One minute all is fine the next all hell breaks loose, and then Xeryien wonders about that tangent thing, you should let him know as far as dealing with me it just kind of part of the territory.


swingweight3 56M

5/5/2006 4:39 pm

Heavenly-one...

While it seems that the past week has been, (for the majority of us) the same ol' "tick-tock"...your 'clock' has found one of those times in our lives where seeminly time stands-still while all the while running at a pace that is only imaginable. We all have them - to understand when they occure...is a blessing! Good on ya' Seems you were 'hit' with the reality of what is most meaningful, most important, and above all...most special for your being, (Soul).
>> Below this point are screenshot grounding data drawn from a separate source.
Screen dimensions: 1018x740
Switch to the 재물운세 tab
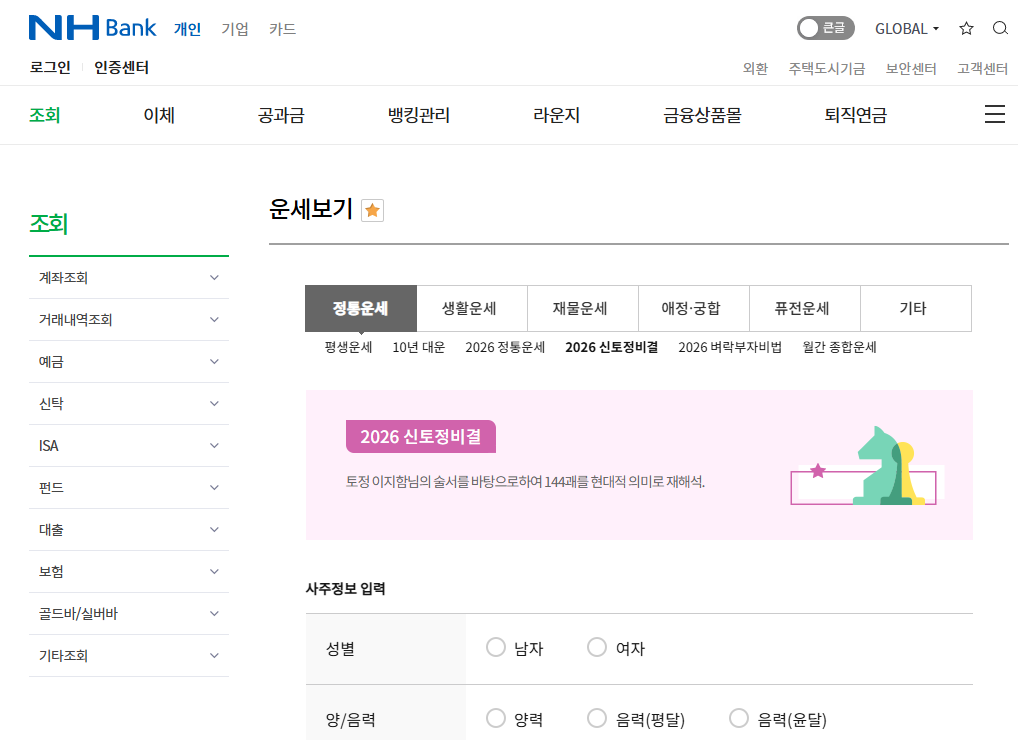click(x=583, y=308)
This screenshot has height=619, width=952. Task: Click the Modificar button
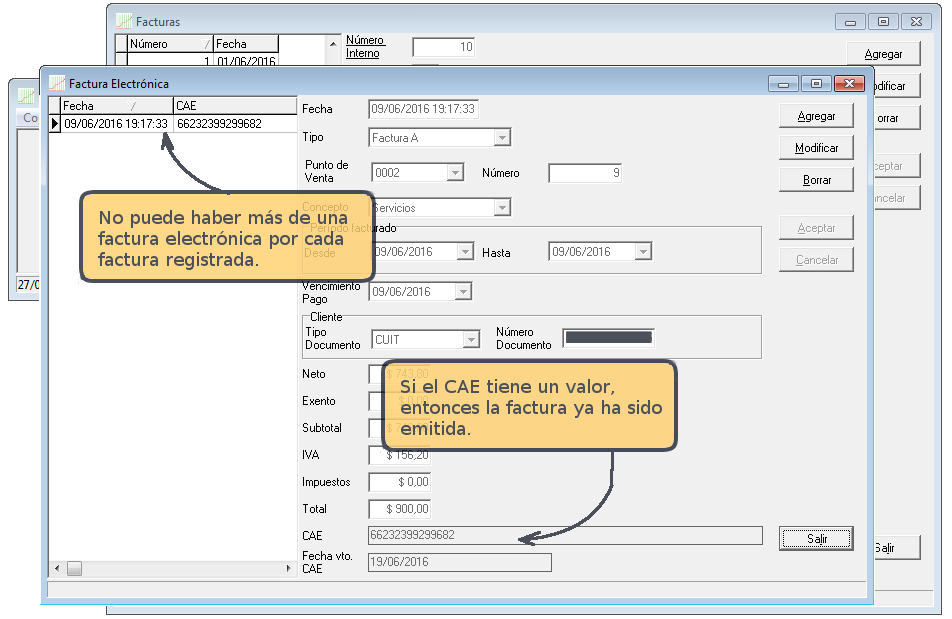point(816,148)
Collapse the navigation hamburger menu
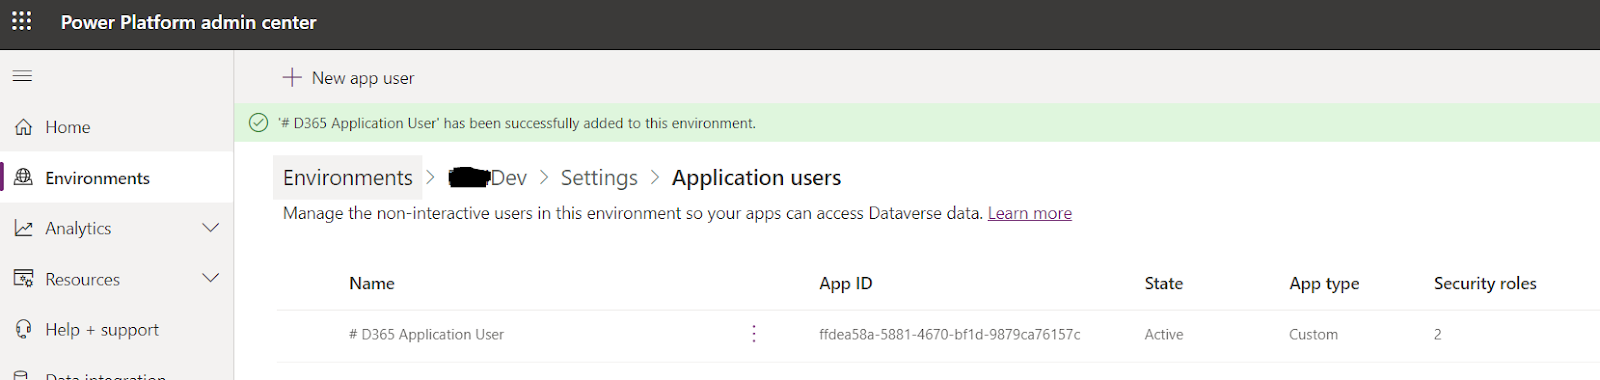The width and height of the screenshot is (1600, 380). [x=22, y=76]
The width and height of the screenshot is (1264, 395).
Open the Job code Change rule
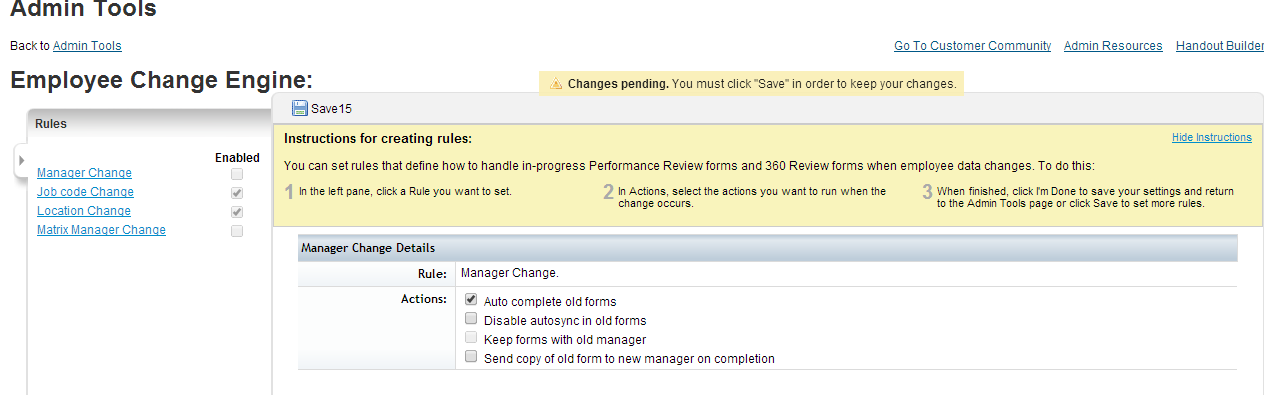(x=85, y=192)
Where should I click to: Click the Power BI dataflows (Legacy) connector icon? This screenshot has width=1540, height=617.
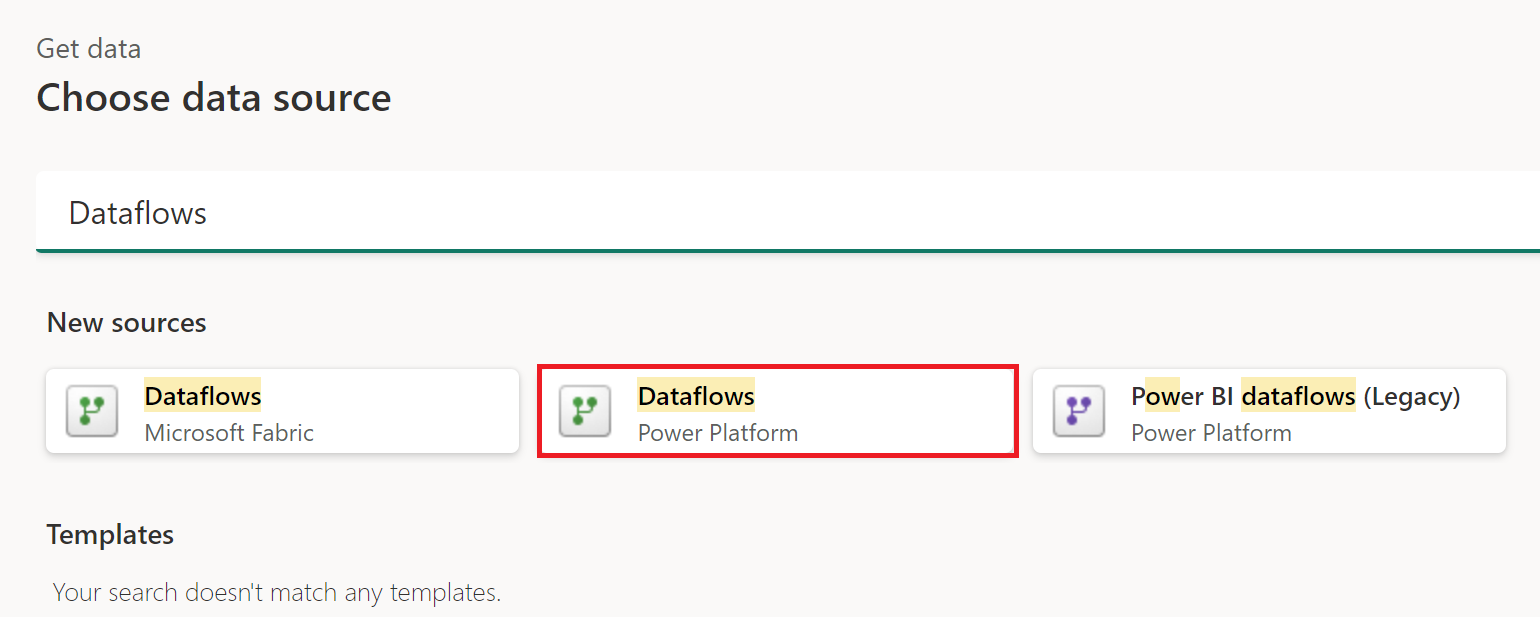coord(1078,410)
To embrace this reality is special - most run the other way. I for one...send wishes and sincere "good-thoughts" you way from me. The power of possitive thinking is your Gift - keep it close to you and nuture that aspect of what makes you..."you".

Peace


focus / meaning /


AskerChertLigan 51M
24 posts
5/5/2006 9:14 pm

heavensent1123
I would like to compliment you on your blogs i try to keep up with them but i sometimes fall behind. I go to school and work full time it is tuff. Your thoughts are in the right direction keep it up and you will soon profit from all your work. Best of luck If you are in Orlando FL look me up. Once again best of luck.


lawman_chris 46M
12 posts
5/6/2006 8:47 am

    Quoting heavensent1123:
    Chris;

    It's guys like you that made me do some serious soul-searching about taking myself off the market.
    As for how it's going to turn out?? I don't have a clue but I'm going to give it my best shot and hope for the best.
Guys like me, is this a good or bad thing? Just not sure if this was a compliment or a polite way of saying I'm an a-hole. Just curious.
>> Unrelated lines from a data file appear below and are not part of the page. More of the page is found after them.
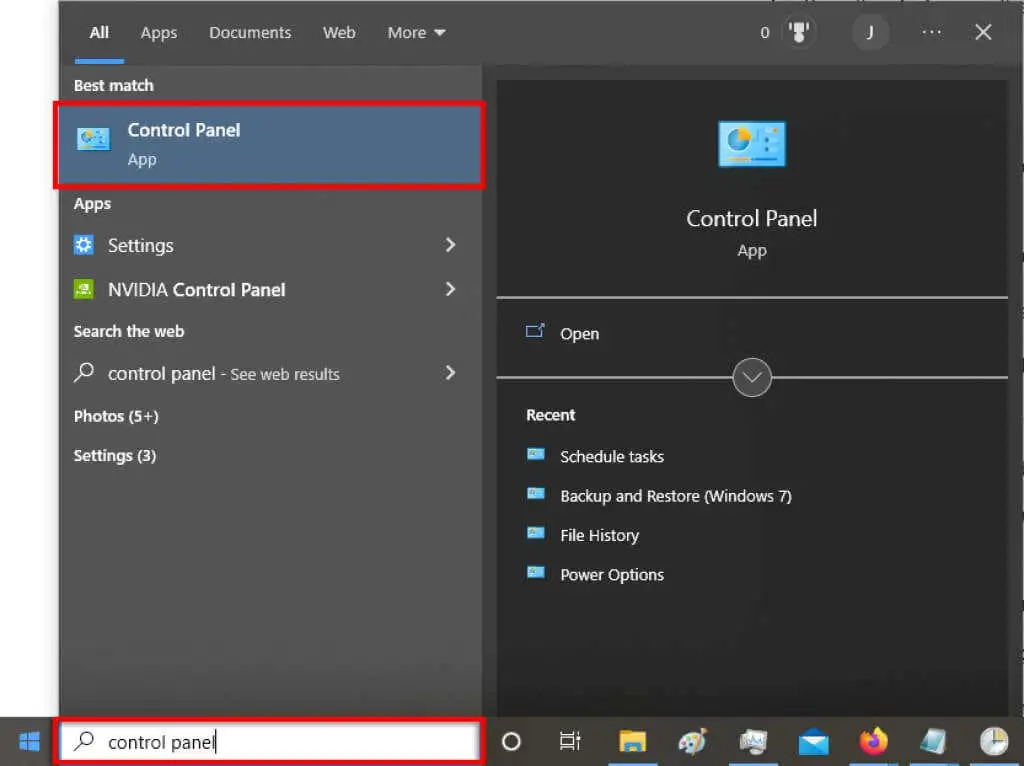This screenshot has width=1024, height=766.
Task: Click the control panel search text box
Action: [x=269, y=742]
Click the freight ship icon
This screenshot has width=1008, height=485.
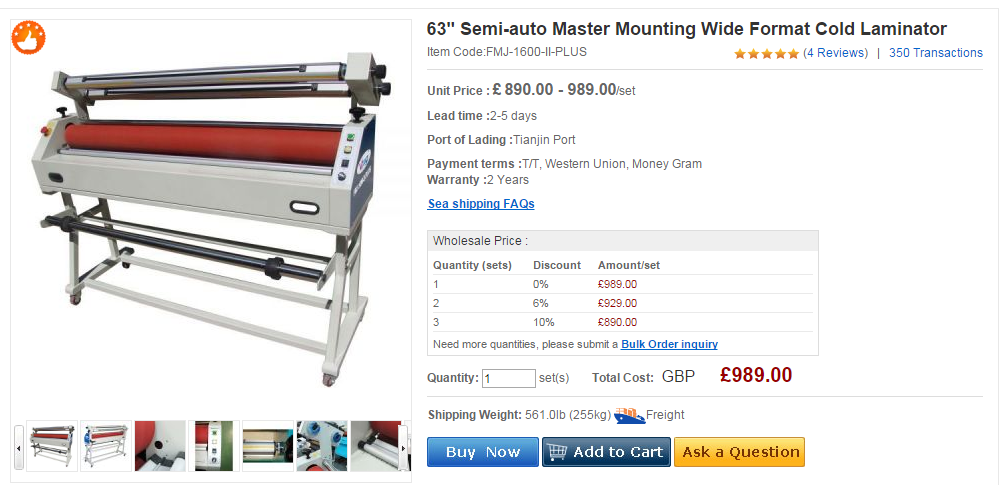click(629, 415)
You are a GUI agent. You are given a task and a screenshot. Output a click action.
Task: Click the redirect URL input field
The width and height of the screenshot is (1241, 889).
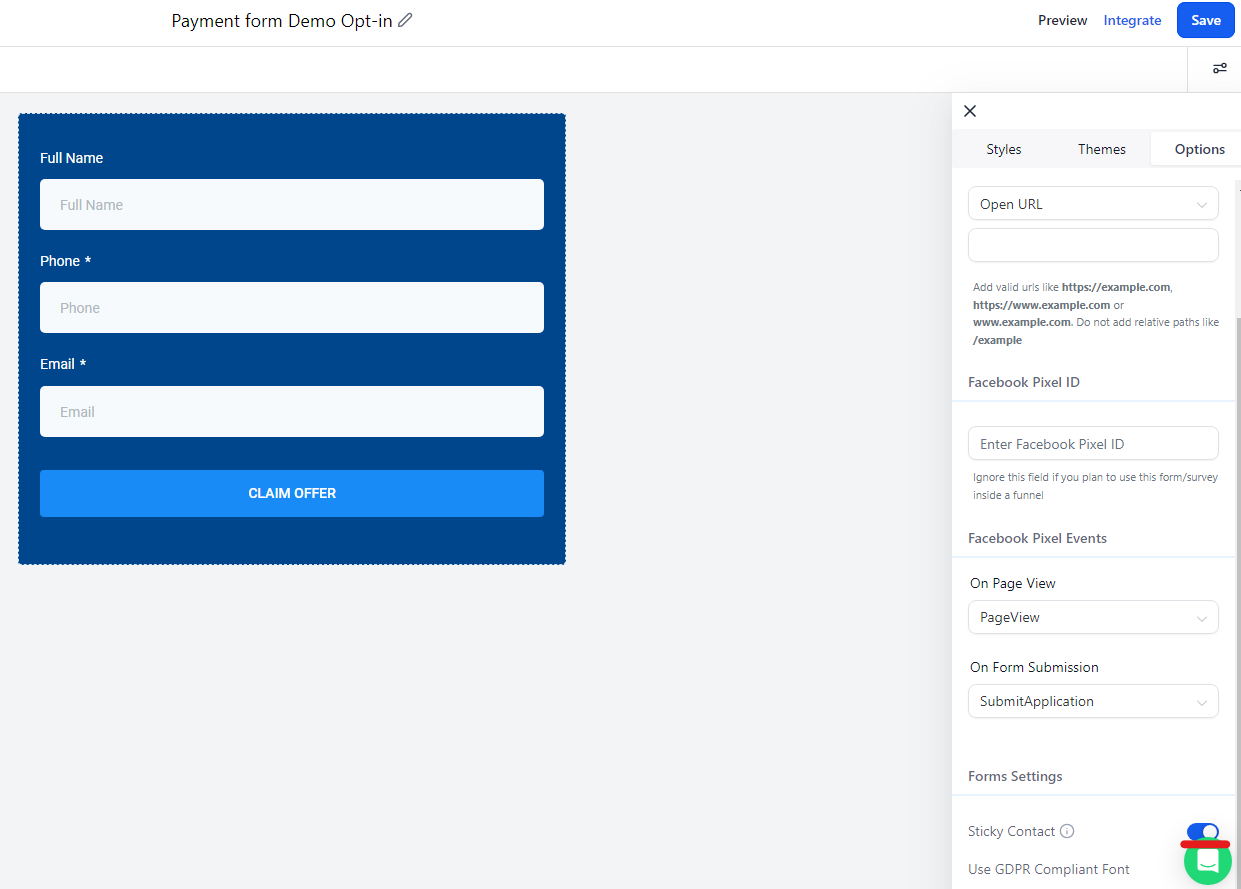coord(1093,245)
Either way, good luck Ms. Heaven.


heavensent1123 52F

5/8/2006 3:56 am

Chris, believe me it was meant as a compliment!!!!! Even if I never did get that pic


Xeryien 51M
1445 posts
5/8/2006 8:31 am

Nothing wrong with tangents! (I'm getting better at hanging on during a conversation with women - I think VERY 'linearly' and when someone turns - I keep going straight!)


heavensent1123 52F

5/8/2006 10:03 am

Swingweight- that has to be the nicest compliment someone has given me in along time, btw, I miss our converastaions just to let you know. As for looking at the bright side, I am the eternal optimist, my feeling is it could have been worse, when things look really bad all I have to do is look around and watch people and it really could be worse, there are a lot of people that I would not want to trade places with in a million years. So I try to be thankful and always look at the brightside.

Xeryien- I've noticed that about most men, they do think linearly, wanna teach me how to do that???


rm_JohnMacLaine 50M
585 posts
5/10/2006 9:40 am

Heaven,

congrats on your find, I wish you well and all luck in the world. I do look forward to finaly meeting you at one of the M&G's in the future, although I can not make it this weekend due to work schedule.

Maybe in June..

best wishes..

Scott

"I can retain neither respect or affection for a government which has been moving from wrong to wrong in order to defend its own immorality" Mahatma Ghandi


JuicyBBW1001 54F

5/14/2006 8:34 pm

Heaven you and Dingo seem like the perfect couple. I saw the way you two seemed so comfortable with one another at my birthday party. One day maybe I will find that same comfortable feeling too.